| Exercise instructions |
A. Answer these questions from the J-Plasma page, one line each, marked like the questions:
(i) In the answer that opens "Minimal treatments get minimal improvements," which surgery does the photo suggest would help more than a blepharoplasty?
(ii) Under the heading "Laser vs blepharoplasty explained," what three things does the aging eyelid consist of?
(iii) Under the heading "J plasma treatment for eyelid aging?," what treatment can further improve skin quality afterward?
B. Continue the J-Plasma page after its last sentence.

| Excerpted passage |
┄┄┄┄┄┄┄┄┄┄┄┄┄┄┄┄┄┄┄┄

Will a J-Plasma treatment help my eyes look refreshed enough to avoid a blepharoplasty? (Photo)

I have seen before & afters and am impressed with the J-Plasma treatment. I was considering getting a lower Transjunctional Blepharoplasty. I am wondering if I do this before hand if it may be enough improvement to avoid surgery? Also, I am currently unaware of a Doctor in Los Angeles who does this procedure, as I understand it's new. If you know of any please inform me. Thanks in advance for your help with my questions.

Doctor Answers 6

Will a J-Plasma treatment help my eyes look refreshed enough to avoid a blepharoplasty?

Minimal treatments get minimal improvements. If you want a result that will not only equal but be better than blepharoplasty consider either ablative CO2 laser or a phenol based  peel. While an examine is needed for final recommendation, your photo suggests that you would benefit more from a brow lift surgery than a blepharoplasty surgery.


Downey Facial Plastic Surgeon
4.8 out of 5 stars 17 reviews

Not enough

Based on your photos and concerns, a J plasma treatment may not be enough to meet your expectations.  Its best to seek consultation with an experienced board certified surgeon for possible blepharoplasty.

Brian K. Machida, MD, FACS
Ontario Facial Plastic Surgeon
4.1 out of 5 stars 22 reviews

Laser vs blepharoplasty explained

Thanks for sharing.  The aging eyelid composes of loose skin, prolapsing fat and possibly muscle.  Laser skin resurfacing whether it is J Plasma or Fraction CO2 will only treat mild loose skin.  A blepharoplasty addresses all of the variables contributing to the aging eyelid.  Discuss with several experienced board certified surgeons to review your candidacy. 

Raymond E. Lee, MD
Orange County Facial Plastic Surgeon
5.0 out of 5 stars 72 reviews

J plasma treatment for eyelid aging?

This will not remove excess skin and bags which is your problem. These "treatments" come and go and many people participate in the "learning curve". See an experienced blepharoplasty surgeon. The quality of the skin can be better improved after this with a phenol peel.

Toby Mayer, MD
Beverly Hills Facial Plastic Surgeon
4.7 out of 5 stars 32 reviews

There is nothing unique or magical about this method.

┄┄┄┄┄┄┄┄┄┄┄┄┄┄┄┄┄┄┄┄

| Provided data |

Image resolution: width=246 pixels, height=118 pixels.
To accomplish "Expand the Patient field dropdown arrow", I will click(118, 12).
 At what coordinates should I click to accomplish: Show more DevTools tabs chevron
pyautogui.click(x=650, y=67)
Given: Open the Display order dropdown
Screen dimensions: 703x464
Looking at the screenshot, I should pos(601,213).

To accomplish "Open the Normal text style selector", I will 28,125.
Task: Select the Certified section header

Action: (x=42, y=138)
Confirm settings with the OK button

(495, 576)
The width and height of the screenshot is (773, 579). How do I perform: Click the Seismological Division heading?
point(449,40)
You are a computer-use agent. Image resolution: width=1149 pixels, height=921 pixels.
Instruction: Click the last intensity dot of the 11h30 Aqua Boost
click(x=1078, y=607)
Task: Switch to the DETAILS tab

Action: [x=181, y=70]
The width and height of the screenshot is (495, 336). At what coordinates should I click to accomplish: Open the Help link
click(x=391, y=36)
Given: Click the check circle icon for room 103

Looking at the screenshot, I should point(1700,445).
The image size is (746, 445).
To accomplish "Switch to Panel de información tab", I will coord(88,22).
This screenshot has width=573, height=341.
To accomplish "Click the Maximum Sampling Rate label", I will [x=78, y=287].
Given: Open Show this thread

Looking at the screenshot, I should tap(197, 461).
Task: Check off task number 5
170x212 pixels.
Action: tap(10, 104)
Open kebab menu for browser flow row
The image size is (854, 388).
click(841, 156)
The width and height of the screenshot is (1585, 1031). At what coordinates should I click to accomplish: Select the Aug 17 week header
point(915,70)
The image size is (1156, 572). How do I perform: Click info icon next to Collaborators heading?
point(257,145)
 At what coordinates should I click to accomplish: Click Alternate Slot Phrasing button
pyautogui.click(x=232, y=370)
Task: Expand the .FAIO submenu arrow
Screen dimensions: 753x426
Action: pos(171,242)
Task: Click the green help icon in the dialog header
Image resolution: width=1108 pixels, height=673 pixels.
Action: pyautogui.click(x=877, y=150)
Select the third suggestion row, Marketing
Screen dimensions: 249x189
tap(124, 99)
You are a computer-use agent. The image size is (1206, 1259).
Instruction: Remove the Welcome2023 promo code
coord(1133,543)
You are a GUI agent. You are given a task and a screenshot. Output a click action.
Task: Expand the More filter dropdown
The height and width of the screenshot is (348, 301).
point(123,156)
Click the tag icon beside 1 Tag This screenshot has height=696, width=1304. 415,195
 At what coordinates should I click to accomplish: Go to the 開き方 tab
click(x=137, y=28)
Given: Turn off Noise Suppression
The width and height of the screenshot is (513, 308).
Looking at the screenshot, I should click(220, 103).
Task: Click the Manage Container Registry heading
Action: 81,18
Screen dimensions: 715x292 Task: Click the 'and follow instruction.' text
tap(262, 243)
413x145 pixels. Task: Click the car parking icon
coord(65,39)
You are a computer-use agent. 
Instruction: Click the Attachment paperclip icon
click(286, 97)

┄┄┄┄┄┄┄┄┄┄┄┄┄┄┄┄┄┄┄┄

| Answers for the tasks |
A.
(i) A brow lift surgery.
(ii) Loose skin, prolapsing fat and possibly muscle.
(iii) A phenol peel.

B.
This is superficial ablative skin treatment.  The same level of injury is accomplished with a deep ablative fractionated laser treatment.  This treatment is getting hyped by the company that makes the device but there is no inherent advantage with the method.  It is unrealistic to expect that this treatment will accomplish something that is not currently available with other technologies.  Healing will be no faster with this treatment vs fractionated CO2.  The treatment ablated approximately 200 microns of skin.  This will actually be quite aggressive for the lower eyelid and likely to cause full thickness scaring of the eyelids.  I strongly advise you from rushing out to find this treatment.  Many of these new services have a complication curve that needs to be resolved with experience to actually produce a stable, safe treatment.  I personally think you would do better with a phenol chemical peel of the lower eyelid area.  Caveat emptor!

Kenneth D. Steinsapir, MD
Los Angeles Oculoplastic Surgeon
4.9 out of 5 stars 23 reviews

J plasma

The J plasma procedure is an intriguing new technology for improving fine to moderately severe wrinkles. I have seen some amazing results from it, and I suspect you would get some improvement in this regard. However, resurfacing procedures cannot improve all the components of the aging eyelid. For example, you have some fat herniation of the lower eyelids, and this would remain after a resurfacing procedure. Asking J plasma to address all these issues is asking too much of the procedure.

Ben Lee, MD
Denver Plastic Surgeon
4.5 out of 5 stars 25 reviews

These answers are for educational purposes and should not be relied upon as a substitute for medical advice you may receive from your physician. If you have a medical emergency, please call 911. These answers do not constitute or initiate a patient/doctor relationship.